J'ai eu cette fois l’envie de travailler un classique, un texte du répertoire pour voir comment on pouvait se l'approprier ici, sans le trahir évidemment. Ensuite, cette pièce - vertigineuse - offre une palette de jeu très riche, des registres contrastés auxquels on peut accéder assez facilement dans un premier temps, avant de pénétrer les immenses difficultés tapies dans la subtilité de sa mécanique. Enfin, je trouve qu'elle met en lumière des thématiques qui sont encore vivantes ici, sans doute plus qu'elles ne le sont en France où la pièce est très souvent montée. A commencer par le rapport entre maître et serviteur qui est empreint de cruauté, mais aussi de bonté, de douceur, d'une tendresse complice un peu condescendante. Il y a un vivre ensemble entre les maîtres et serviteurs de Marivaux que je retrouve dans la société haïtienne. Sans parler du déni d’eux-mêmes qui caractérise les serviteurs dans la pièce. Il me paraissait intéressant d’aborder cela en s’emparant d’un texte qui ne prétend pas nous amener à une catharsis quelconque. Le spectateur est emporté tout simplement dans les méandres de la passion et il est amené à palpiter pour les deux couples. Quels que soient ses postulats ou ses a priori, il est piégé par la mécanique parfaite de la pièce, et ce n’est qu’à la fin qu’il comprend (s’il veut) l’étendue de sa violence.

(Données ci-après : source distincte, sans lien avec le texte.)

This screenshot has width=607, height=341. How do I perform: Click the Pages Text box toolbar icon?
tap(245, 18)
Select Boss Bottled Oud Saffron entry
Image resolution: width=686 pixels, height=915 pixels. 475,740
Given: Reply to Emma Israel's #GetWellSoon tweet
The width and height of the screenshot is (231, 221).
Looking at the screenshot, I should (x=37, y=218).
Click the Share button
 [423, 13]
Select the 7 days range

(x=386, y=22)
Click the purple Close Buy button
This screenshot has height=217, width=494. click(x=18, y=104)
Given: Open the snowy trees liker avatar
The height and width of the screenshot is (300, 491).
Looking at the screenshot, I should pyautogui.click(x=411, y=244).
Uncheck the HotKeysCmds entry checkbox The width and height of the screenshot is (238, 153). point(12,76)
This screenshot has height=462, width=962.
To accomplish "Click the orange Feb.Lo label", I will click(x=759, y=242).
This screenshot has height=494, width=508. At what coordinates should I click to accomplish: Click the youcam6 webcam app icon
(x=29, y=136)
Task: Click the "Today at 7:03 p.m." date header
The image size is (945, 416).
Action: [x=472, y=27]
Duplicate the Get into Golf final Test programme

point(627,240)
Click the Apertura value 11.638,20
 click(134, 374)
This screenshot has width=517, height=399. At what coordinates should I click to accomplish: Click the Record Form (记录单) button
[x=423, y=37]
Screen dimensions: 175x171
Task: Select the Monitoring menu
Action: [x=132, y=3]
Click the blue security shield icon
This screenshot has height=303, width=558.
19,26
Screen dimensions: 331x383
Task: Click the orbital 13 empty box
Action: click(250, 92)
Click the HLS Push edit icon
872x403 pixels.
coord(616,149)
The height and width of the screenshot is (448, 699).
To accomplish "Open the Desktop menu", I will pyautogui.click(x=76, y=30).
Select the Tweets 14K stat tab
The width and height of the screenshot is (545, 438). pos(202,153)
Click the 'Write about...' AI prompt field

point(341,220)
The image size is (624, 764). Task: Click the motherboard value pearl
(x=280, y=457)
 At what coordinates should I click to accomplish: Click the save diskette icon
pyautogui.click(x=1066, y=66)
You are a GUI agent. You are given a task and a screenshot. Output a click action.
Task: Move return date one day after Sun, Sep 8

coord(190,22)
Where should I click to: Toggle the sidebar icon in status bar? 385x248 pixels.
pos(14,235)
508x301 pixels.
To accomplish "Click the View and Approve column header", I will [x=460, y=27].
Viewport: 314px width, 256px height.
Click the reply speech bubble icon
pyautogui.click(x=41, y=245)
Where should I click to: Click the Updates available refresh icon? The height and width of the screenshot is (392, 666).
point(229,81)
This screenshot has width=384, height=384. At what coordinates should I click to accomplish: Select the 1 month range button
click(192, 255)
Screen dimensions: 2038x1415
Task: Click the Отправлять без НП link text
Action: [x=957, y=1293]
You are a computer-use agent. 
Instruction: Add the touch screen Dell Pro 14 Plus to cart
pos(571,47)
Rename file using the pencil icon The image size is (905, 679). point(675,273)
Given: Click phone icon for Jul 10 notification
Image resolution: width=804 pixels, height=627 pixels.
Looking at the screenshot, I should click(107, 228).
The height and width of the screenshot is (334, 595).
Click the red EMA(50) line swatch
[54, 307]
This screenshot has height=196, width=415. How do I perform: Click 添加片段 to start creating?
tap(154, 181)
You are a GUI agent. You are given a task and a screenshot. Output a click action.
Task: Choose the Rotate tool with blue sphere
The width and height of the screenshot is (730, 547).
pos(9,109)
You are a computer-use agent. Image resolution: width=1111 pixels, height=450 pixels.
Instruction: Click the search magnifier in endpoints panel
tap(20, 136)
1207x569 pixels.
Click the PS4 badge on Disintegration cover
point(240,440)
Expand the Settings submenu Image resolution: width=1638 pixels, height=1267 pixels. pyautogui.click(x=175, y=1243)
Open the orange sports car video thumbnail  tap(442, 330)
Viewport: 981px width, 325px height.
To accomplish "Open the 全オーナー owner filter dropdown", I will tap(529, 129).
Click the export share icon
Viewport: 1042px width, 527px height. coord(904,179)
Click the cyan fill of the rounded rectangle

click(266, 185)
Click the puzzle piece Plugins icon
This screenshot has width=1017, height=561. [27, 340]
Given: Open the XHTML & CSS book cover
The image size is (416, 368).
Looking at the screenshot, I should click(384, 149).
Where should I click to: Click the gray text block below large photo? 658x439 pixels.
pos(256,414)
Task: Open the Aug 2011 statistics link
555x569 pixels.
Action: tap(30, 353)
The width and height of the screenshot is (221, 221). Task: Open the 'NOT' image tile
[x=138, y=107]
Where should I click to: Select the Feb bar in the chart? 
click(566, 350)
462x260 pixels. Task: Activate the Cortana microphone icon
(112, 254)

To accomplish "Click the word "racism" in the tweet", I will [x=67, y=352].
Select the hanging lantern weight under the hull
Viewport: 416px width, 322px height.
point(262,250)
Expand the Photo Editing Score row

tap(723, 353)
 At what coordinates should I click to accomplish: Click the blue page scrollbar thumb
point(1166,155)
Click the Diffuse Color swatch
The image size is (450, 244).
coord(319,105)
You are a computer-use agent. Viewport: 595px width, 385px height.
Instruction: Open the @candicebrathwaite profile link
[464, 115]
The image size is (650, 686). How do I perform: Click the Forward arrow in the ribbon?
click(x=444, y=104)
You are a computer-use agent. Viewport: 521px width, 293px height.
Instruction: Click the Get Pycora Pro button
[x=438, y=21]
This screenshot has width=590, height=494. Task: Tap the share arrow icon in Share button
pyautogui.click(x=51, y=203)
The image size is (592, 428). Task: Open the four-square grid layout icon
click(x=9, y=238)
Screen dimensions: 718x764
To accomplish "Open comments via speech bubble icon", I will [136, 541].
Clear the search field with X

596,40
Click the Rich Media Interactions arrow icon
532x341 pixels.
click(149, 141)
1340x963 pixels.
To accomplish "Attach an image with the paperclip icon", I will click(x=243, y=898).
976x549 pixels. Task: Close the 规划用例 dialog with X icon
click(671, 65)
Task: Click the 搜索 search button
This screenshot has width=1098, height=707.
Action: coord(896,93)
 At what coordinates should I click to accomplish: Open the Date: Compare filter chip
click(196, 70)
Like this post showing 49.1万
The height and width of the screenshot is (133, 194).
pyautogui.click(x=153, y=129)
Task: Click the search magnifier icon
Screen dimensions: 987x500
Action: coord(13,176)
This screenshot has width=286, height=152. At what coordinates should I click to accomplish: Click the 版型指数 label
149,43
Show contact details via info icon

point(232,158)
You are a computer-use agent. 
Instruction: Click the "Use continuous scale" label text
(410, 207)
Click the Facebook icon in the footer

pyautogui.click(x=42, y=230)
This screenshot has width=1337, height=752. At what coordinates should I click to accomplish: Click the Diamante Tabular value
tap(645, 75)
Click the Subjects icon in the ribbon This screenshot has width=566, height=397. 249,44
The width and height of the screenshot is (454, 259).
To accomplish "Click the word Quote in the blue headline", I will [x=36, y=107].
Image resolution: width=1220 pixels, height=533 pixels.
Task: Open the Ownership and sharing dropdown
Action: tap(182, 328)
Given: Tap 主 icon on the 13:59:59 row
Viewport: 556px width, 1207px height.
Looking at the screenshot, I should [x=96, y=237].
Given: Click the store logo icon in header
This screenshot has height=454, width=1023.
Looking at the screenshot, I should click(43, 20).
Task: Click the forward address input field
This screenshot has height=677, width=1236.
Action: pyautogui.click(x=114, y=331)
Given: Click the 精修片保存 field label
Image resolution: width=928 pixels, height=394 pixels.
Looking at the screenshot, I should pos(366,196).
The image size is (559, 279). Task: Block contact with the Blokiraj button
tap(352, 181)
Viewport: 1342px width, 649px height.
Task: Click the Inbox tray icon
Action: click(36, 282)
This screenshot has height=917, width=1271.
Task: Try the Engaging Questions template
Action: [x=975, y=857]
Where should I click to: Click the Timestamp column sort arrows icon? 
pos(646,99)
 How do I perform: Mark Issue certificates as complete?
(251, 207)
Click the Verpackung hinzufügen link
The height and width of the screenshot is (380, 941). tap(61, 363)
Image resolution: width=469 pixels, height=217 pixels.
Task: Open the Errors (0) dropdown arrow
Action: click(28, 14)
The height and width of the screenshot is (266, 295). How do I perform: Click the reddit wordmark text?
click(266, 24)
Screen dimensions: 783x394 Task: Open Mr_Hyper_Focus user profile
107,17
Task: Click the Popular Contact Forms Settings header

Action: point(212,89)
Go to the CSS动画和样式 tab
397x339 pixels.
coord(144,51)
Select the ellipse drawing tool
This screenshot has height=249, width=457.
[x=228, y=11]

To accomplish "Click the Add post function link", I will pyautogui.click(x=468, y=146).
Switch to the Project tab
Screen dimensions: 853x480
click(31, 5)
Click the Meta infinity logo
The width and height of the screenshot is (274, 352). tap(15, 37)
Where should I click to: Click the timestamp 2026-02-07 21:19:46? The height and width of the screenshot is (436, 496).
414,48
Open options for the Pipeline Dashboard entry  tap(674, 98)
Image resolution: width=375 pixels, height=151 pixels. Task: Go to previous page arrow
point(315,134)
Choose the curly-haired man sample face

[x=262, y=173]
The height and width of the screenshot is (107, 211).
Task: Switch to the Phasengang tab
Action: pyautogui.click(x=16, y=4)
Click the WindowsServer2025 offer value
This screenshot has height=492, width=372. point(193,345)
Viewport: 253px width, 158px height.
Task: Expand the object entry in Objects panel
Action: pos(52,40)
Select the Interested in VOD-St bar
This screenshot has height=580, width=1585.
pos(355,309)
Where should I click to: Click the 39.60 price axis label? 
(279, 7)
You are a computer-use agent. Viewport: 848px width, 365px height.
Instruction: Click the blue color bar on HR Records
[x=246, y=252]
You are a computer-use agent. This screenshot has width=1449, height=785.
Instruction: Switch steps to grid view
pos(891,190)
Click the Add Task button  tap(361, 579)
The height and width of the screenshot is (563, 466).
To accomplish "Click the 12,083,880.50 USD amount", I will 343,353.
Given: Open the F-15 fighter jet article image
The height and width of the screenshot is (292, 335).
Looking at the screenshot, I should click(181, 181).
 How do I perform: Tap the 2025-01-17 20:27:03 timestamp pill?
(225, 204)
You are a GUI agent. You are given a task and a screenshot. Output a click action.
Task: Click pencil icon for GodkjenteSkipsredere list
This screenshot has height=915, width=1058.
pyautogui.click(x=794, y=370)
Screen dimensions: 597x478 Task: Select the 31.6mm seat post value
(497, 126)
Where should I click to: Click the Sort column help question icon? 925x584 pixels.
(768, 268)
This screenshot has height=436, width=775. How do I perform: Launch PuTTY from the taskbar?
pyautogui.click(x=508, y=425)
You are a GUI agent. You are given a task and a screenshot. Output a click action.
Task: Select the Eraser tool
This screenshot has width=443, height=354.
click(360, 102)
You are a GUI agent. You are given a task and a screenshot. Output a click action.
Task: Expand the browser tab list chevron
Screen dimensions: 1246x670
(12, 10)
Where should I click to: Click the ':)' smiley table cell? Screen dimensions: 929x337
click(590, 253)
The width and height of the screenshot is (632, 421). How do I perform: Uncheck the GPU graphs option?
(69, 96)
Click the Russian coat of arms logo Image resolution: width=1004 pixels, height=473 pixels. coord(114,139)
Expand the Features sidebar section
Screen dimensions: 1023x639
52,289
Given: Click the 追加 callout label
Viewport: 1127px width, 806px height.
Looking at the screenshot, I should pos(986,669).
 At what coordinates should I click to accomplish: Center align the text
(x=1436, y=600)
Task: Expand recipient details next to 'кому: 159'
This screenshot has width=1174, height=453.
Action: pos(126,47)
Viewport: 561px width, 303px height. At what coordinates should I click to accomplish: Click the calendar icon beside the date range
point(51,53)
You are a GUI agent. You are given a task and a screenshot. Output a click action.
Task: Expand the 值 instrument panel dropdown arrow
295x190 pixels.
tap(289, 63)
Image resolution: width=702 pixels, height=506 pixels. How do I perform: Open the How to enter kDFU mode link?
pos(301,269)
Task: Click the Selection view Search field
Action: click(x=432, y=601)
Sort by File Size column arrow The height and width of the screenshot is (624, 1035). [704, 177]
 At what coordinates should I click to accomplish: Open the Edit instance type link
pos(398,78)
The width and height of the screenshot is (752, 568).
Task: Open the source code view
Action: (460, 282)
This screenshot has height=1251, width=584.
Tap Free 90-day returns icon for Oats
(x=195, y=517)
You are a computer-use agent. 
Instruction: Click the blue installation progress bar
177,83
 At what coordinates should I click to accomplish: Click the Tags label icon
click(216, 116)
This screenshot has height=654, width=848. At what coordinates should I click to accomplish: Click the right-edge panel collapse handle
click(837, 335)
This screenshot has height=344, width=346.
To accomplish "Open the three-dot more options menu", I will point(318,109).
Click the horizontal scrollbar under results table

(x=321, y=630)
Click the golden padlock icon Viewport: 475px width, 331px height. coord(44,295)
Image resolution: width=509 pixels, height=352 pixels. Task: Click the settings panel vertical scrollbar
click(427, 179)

Il y a peut-être encore une raison que j'ajouterais en « post-scriptum » : il me semblait aussi intéressant de présenter un spectacle choral. Ici on joue souvent des monologues, je n'ai rien contre, bien au contraire, mais j’avais envie de créer un groupe, une équipe, et de voir comment on peut jouer ensemble ici. L'apprentissage du jeu passe grandement par l'écoute. Se trouver à l'intérieur d'un groupe et avoir cette disponibilité, cette générosité, être cet instrument au sein du choeur, de l'orchestre, je crois que c'est un bon exercice pour les comédiens d'ici.